* _Exercise input_:
---*---
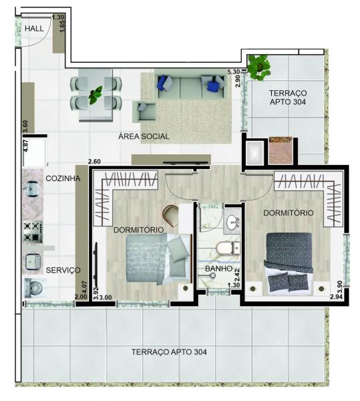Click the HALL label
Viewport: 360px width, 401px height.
click(x=34, y=28)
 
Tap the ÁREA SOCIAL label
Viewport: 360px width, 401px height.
click(x=144, y=136)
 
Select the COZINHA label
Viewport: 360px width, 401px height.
click(x=63, y=178)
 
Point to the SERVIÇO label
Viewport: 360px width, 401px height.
click(x=63, y=270)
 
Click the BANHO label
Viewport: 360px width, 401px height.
click(x=218, y=269)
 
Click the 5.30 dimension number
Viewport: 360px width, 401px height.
click(x=234, y=72)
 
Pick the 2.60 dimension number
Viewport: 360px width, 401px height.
click(x=94, y=162)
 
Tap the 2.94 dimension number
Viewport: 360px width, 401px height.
click(x=336, y=297)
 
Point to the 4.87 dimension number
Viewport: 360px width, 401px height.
click(x=26, y=146)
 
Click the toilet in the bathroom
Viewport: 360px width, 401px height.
click(x=228, y=247)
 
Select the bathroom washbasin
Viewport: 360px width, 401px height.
click(x=232, y=222)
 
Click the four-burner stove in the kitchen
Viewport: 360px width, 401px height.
click(x=33, y=232)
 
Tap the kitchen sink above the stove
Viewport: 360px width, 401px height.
click(x=31, y=188)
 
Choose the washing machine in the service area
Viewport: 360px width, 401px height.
click(x=35, y=288)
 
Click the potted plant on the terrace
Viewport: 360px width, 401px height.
click(x=259, y=67)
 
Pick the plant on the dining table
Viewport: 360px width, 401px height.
click(x=95, y=95)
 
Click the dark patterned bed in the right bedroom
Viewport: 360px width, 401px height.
click(x=289, y=263)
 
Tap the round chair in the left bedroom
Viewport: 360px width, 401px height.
click(x=171, y=215)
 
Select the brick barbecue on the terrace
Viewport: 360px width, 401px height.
click(x=281, y=150)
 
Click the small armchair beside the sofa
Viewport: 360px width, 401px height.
click(x=145, y=111)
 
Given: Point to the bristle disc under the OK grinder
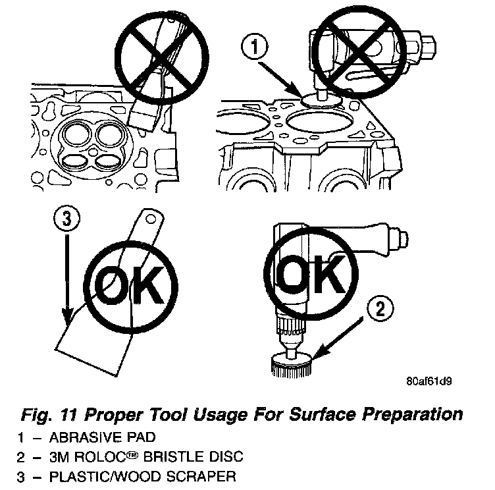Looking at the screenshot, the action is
---*---
* _Problem statement_: Count the lines in the listing above that contain the word "dimension", and reply with the number alone.

* _Exercise output_: 4